Ron assentiu e observou enquanto ele voltava a cadeira de Harry à sua posição normal, correndo os olhos pela sala, como se tentasse encontrar o que estava faltando. Seus olhos pairaram em Ron, libertando-se do transe. Voltou-se para Harry.

"Bem, está tudo certo com você, filho. Procure usar o fio dental com mais freqüência."

Levantou-se a apertou a mão dos dois novamente, prestando mais atenção neles, como se tivesse notado alguma coisa sobre eles repentinamente. "Até breve, então, rapazes. Obrigado por virem."

"Até breve, senhor Wilkins", disseram. Com um último olhar para o pai de Hermione, Ron esperou que estivessem certos nisso.

Voltaram para a sala de espera, onde Amber falava ao telefone. Ron achou que era uma boa idéia ligar para Hermione, queria que ela soubesse o quanto antes. Pediu o telefone celular que Harry carregava, não conseguiu entender bem os números todos. O amigo riu do seu jeito e começou a discar, até ele se confundiu com o aparelho. A esperança era um sentimento engraçado.

Ron pegou o celular nas mãos e esperou que ela atendesse. Sorriu sem motivo quando ouviu a voz dela, quase se esqueceu do tom inquieto que ela usava naqueles dias.
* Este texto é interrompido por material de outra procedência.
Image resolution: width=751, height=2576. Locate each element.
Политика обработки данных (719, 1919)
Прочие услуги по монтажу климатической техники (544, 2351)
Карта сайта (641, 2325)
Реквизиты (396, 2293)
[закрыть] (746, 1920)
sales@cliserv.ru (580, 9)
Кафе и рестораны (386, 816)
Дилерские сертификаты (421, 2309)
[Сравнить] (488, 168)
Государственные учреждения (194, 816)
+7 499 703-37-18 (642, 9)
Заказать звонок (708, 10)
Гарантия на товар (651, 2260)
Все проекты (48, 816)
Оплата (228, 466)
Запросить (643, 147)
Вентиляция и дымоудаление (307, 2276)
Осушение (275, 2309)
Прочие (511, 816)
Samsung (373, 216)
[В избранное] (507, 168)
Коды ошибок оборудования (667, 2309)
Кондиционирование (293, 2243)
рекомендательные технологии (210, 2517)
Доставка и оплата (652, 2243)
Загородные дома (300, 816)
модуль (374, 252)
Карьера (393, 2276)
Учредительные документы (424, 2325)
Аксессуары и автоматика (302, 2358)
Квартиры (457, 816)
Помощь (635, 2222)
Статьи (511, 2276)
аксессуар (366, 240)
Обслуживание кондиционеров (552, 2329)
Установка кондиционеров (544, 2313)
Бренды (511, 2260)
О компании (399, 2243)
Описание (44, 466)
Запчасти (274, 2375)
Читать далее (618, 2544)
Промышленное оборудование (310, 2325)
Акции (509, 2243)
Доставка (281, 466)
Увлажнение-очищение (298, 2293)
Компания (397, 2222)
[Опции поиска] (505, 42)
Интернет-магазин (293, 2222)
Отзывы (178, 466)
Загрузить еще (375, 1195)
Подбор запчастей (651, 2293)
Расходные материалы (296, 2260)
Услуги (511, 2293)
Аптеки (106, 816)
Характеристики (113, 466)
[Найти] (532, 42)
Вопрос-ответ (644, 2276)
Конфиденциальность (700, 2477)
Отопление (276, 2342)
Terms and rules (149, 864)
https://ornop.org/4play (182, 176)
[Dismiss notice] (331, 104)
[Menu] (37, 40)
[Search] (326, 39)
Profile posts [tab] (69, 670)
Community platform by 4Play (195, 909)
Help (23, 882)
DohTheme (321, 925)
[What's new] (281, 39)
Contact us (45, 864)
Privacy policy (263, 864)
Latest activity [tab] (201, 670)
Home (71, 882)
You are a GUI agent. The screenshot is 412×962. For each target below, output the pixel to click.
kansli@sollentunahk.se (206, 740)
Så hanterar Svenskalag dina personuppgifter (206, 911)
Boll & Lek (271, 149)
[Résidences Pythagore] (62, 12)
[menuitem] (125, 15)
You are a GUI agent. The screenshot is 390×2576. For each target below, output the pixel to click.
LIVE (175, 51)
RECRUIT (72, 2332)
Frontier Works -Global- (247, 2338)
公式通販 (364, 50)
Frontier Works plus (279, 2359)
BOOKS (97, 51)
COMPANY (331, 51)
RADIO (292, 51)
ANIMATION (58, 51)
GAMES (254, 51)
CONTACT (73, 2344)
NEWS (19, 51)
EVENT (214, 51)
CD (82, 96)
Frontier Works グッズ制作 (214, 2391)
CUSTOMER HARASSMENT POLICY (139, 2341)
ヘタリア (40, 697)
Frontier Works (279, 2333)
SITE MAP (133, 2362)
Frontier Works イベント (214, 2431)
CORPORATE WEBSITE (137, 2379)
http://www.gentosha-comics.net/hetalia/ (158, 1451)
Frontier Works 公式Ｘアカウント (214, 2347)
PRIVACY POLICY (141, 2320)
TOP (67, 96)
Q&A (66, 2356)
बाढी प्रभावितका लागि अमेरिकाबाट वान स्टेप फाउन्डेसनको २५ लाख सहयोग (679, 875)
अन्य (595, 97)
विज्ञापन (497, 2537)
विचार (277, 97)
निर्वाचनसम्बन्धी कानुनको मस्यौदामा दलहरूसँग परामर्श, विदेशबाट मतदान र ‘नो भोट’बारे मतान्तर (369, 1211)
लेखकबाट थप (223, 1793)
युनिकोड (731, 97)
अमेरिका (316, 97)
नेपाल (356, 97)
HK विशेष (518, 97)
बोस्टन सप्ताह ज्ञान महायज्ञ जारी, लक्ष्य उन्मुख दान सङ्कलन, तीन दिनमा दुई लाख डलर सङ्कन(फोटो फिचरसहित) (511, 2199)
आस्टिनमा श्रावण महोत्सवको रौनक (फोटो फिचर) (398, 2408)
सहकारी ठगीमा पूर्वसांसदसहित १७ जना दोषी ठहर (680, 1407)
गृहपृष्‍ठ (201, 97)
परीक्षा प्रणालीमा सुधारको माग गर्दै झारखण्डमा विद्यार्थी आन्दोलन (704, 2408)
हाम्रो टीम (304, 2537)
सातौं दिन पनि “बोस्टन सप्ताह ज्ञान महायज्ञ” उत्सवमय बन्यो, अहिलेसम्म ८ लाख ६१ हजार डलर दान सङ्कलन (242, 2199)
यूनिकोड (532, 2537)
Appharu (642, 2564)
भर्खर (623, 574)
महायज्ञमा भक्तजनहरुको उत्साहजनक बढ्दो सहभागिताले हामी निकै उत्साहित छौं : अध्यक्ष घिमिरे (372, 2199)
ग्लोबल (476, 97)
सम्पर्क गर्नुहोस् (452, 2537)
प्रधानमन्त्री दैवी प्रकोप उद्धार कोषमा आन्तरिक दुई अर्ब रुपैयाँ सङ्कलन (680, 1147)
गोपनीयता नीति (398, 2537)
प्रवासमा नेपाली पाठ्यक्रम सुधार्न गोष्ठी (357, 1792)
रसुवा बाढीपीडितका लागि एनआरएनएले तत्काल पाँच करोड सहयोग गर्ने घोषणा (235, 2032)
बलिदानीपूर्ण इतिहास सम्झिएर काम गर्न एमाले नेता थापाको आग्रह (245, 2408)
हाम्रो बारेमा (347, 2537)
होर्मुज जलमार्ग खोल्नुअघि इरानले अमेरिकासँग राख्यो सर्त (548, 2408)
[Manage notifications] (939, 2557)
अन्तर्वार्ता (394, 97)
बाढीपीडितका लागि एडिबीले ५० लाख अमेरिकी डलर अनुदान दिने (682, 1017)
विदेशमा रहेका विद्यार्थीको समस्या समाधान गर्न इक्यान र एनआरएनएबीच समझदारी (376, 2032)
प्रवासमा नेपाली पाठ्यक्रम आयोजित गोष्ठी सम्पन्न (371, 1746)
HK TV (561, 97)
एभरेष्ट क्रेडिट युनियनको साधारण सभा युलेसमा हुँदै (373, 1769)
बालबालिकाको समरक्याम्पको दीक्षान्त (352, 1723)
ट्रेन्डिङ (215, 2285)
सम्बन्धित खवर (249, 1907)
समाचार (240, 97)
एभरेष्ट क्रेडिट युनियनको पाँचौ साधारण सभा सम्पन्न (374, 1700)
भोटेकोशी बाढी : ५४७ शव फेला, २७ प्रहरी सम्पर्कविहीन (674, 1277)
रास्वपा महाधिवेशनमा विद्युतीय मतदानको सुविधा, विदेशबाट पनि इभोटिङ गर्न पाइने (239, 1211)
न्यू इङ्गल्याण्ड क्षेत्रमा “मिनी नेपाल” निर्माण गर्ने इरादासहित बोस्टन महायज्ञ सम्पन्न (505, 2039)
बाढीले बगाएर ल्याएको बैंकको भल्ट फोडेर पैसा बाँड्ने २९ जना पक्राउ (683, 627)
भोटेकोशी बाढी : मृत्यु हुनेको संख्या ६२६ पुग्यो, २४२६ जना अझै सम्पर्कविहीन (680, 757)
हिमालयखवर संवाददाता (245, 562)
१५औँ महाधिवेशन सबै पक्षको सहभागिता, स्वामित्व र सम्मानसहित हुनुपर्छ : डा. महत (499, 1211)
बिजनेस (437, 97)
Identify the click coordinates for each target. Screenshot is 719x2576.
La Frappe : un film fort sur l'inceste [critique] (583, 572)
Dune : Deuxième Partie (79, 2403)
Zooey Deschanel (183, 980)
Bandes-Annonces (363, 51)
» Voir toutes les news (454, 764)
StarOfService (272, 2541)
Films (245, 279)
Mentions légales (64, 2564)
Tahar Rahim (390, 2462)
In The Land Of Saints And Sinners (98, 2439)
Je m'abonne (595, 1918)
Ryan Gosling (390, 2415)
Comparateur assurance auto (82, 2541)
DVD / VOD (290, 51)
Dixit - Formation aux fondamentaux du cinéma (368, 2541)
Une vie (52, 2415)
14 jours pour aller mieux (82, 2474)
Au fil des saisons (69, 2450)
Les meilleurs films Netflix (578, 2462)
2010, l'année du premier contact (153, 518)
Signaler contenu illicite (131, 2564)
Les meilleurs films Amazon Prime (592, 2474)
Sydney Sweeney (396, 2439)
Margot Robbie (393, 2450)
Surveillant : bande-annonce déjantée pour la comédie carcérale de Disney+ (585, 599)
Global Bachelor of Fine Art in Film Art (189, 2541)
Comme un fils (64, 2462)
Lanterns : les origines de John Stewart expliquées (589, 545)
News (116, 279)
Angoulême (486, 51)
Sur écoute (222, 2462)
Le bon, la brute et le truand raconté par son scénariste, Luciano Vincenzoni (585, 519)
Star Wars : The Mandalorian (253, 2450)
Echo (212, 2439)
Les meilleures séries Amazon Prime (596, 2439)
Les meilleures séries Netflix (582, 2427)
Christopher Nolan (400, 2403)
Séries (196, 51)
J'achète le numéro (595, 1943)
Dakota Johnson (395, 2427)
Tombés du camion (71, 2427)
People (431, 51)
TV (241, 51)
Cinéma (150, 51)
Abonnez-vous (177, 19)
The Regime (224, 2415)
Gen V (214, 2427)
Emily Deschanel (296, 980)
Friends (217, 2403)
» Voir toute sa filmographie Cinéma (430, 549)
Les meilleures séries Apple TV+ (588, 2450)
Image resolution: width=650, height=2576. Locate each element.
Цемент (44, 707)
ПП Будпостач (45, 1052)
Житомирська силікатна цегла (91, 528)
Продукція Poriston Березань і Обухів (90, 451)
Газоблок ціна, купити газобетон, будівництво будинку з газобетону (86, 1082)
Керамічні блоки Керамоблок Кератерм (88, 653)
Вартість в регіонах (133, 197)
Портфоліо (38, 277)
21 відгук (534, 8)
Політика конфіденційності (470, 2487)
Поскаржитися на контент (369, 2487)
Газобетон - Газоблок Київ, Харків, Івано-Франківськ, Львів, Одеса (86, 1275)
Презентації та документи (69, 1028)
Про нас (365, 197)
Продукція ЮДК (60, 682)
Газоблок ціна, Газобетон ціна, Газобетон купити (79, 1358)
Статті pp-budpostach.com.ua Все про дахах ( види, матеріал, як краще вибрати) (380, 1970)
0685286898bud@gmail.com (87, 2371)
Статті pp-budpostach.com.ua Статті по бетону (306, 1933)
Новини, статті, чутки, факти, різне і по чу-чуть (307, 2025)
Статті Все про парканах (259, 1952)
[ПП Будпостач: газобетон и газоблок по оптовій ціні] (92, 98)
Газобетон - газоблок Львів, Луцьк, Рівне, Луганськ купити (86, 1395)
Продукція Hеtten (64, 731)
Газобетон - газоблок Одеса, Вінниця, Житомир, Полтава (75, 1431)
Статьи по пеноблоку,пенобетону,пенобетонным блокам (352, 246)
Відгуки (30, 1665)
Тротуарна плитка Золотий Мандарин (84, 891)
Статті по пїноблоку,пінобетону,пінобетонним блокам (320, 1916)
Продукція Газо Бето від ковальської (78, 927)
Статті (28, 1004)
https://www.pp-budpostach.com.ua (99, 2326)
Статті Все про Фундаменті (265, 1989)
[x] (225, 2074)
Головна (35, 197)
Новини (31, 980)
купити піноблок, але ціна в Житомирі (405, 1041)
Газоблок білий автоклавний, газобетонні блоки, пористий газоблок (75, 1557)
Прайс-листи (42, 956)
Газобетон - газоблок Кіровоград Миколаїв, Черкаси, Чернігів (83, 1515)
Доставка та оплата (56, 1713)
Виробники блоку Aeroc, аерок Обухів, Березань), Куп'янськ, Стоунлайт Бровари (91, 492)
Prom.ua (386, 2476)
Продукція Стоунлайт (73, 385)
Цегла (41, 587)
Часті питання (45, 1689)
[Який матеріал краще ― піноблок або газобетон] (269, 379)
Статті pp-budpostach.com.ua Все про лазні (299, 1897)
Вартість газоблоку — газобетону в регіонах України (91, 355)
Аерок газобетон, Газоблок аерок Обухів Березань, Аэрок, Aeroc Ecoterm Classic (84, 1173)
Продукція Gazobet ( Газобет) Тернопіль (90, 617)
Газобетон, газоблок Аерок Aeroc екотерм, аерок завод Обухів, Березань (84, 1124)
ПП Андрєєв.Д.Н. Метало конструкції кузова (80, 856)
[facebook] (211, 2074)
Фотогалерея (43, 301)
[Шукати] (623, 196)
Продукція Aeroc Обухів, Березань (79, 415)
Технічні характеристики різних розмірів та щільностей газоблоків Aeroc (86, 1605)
"Oi, Hermione?", disse, e esperou que ela pudesse sentir aquilo tudo em sua voz, que não fosse preciso dizer mais nada, mesmo sabendo que seria capaz de dizê-lo até que ela se sentisse bem. Já sabia que não era preciso gritar ao telefone, mas falou alto, mesmo assim. Refrear-se parecia ridículo, um desrespeito ao raro sentimento bom. Amber e uma senhora que estava esperando começaram a prestar atenção na conversa, e ele não conseguiu se importar.

"Hermione, eu acho que você vai querer vir aqui. Você precisa vir aqui e consertar tudo, e eu vou ajudar você. Estou devendo isso a duas pessoas, agora."

Não conhecia muito de tecnologia não-mágica, e achou uma pena que não pudesse ver o sorriso que se formou no rosto dela.

E olhe para quem você se tornou, Ron Weasley.